Problèmes et tâches:
1) Recopiez le passage du texte sur la vie à bord qui va de « Après quelques semaines, on » jusqu'à « magie du voyage. », en substituant « tâches » à « corvées ».
2) Reprenez le fil du texte sur la vie à bord là où il s'interrompt.

Texte fourni:
____________________
Après quelques semaines, on a tôt fait de réaliser que nous ne sommes pas en vacances! Il y a un prix à payer pour vivre de cette façon. Les corvées sont nombreuses et ont tendance à s’accumuler. Il faut apprendre à gérer son temps de façon différente. Les courses à l’épicerie sans voiture, la lessive sans machine, le plein des réservoirs d’eau et les entretiens divers prennent un temps considérable.

Ce qui nous aide à supporter l’inconfort de la mer et les aléas de la vie à bord, c’est l’incroyable richesse d’être libre d’aller là où bon nous semble et de faire ce que l’on veut de nos journées. Mais c’est aussi la fabuleuse couleur de la mer qui change selon les mouillages, la proximité de l’eau et de ses richesses, et l’excitation de partir vers des lieux inconnus. Bref, tout ce qui fait partie de la magie du voyage.
____________________
Données enregistrées:
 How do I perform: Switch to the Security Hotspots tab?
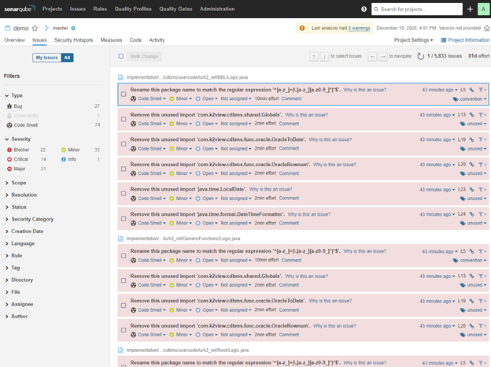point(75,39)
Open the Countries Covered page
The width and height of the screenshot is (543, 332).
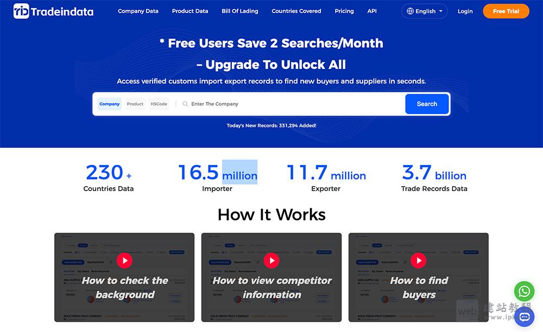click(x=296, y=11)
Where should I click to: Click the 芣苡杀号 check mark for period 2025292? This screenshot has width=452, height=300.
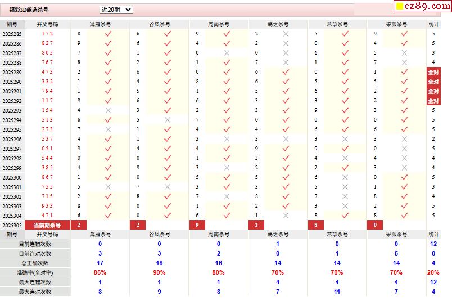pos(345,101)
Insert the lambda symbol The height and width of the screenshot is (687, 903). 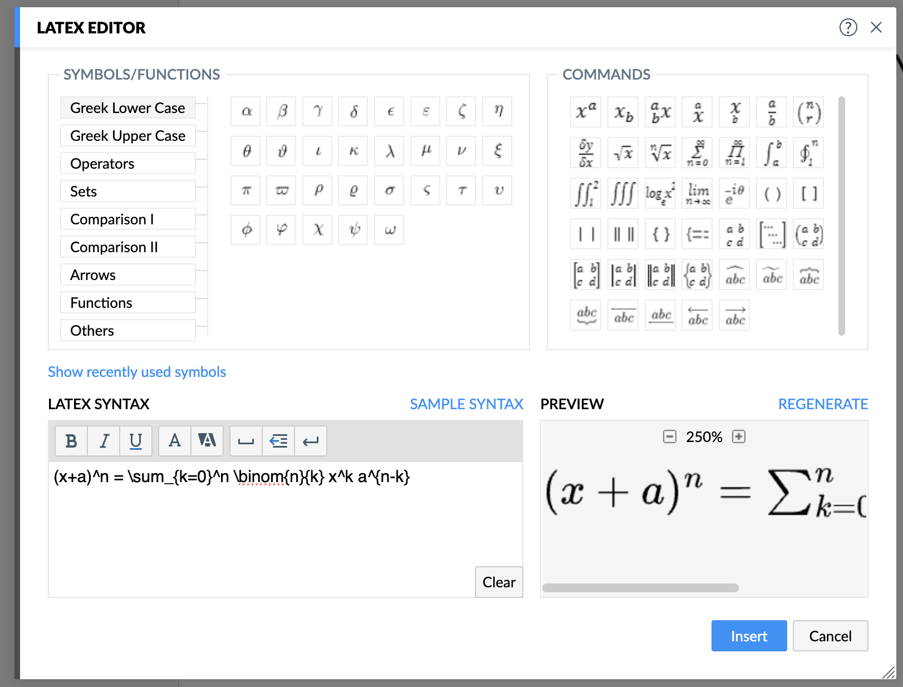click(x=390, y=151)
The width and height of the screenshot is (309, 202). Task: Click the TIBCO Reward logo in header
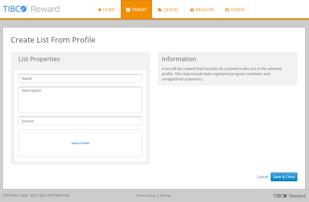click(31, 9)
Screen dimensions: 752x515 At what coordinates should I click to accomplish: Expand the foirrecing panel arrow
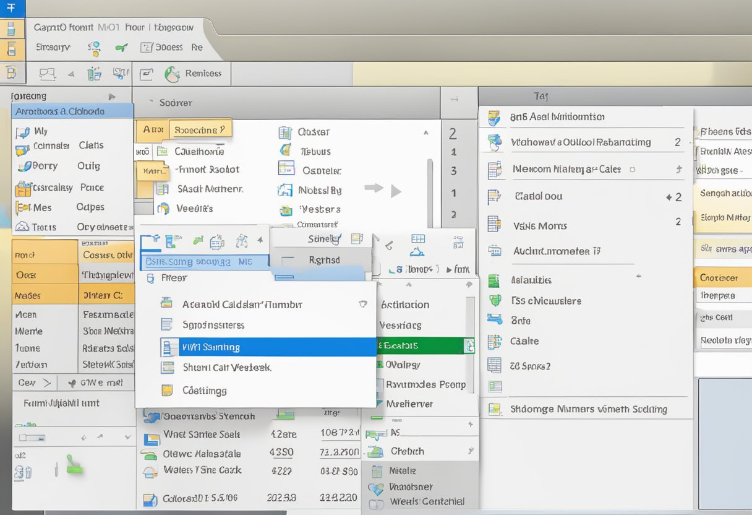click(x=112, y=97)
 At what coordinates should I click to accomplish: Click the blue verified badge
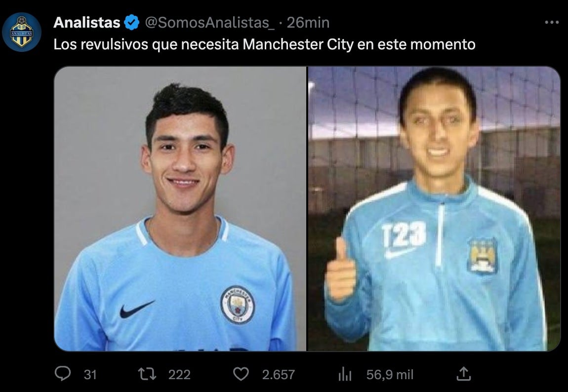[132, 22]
____________________
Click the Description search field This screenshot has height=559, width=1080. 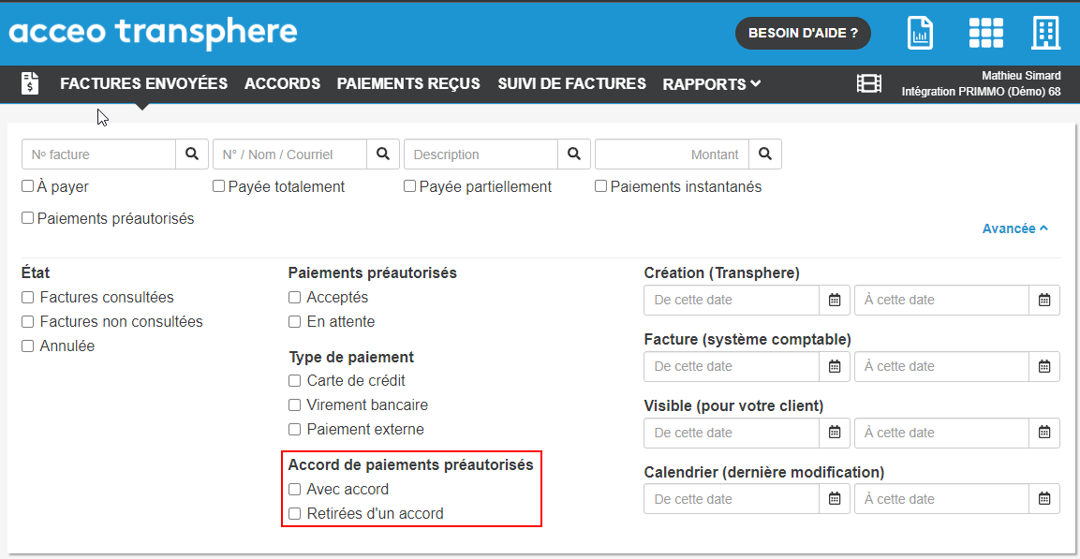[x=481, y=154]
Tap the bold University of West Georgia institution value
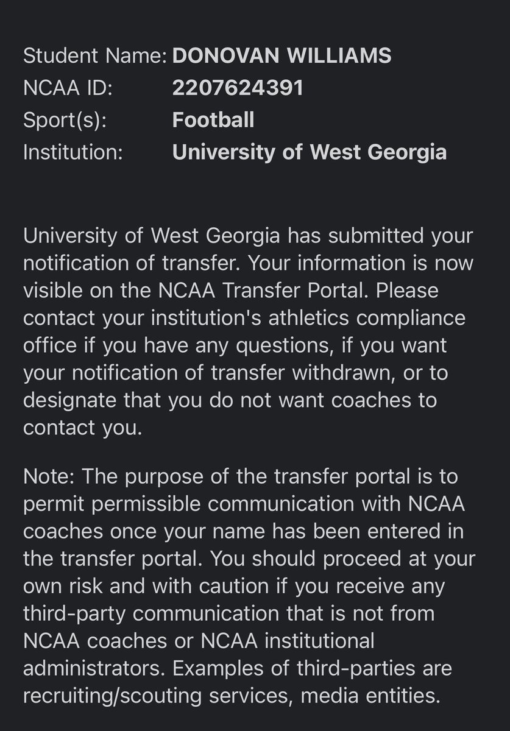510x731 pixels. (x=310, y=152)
____________________
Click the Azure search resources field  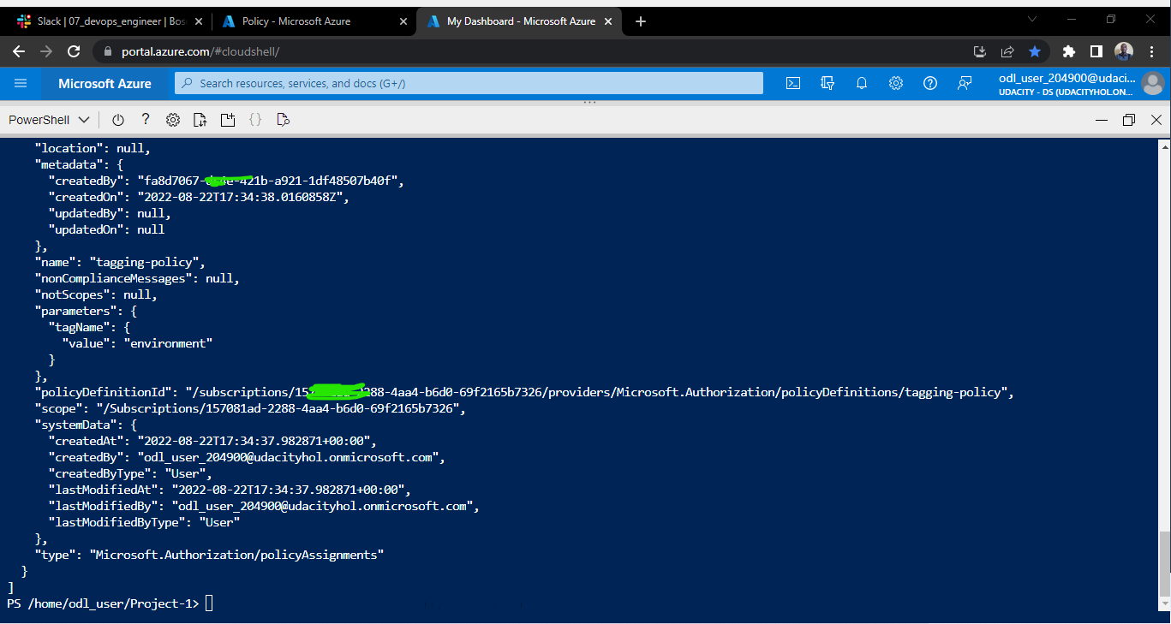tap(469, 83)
____________________
Corrigé de l'exercice:
1)
Après quelques semaines, on a tôt fait de réaliser que nous ne sommes pas en vacances! Il y a un prix à payer pour vivre de cette façon. Les tâches sont nombreuses et ont tendance à s’accumuler. Il faut apprendre à gérer son temps de façon différente. Les courses à l’épicerie sans voiture, la lessive sans machine, le plein des réservoirs d’eau et les entretiens divers prennent un temps considérable.

Ce qui nous aide à supporter l’inconfort de la mer et les aléas de la vie à bord, c’est l’incroyable richesse d’être libre d’aller là où bon nous semble et de faire ce que l’on veut de nos journées. Mais c’est aussi la fabuleuse couleur de la mer qui change selon les mouillages, la proximité de l’eau et de ses richesses, et l’excitation de partir vers des lieux inconnus. Bref, tout ce qui fait partie de la magie du voyage.

2)
Même si l’école est une grande responsabilité et demande une discipline quotidienne, nous aimons avoir le privilège d’enseigner à nos enfants et  de les voir se développer à nos côtés. 

Mais surtout, nous vivons une vie plus simple en harmonie avec nos aspirations ; passer plus de temps en famille et profiter de chaque minute. Après quelque temps vécu à bord, les besoins changent et la vie se simplifie.

La première année

Je savais que la première année était importante pour assurer la continuité du voyage. Il n’était pas question de se lancer en mer à la première occasion. Des conditions de mer inconfortables et un mauvais coup de vent auraient pu tout remettre en question. Notre expérience de la navigation sur l’océan était nulle, mieux valait y aller graduellement et avec beaucoup de prudence. C’est ce que nous avons fait pendant les premiers mois, en empruntant les canaux et rivières des biens connus ICW (IntraCoastal Waterway) et en pratiquant une navigation simple vers le Sud.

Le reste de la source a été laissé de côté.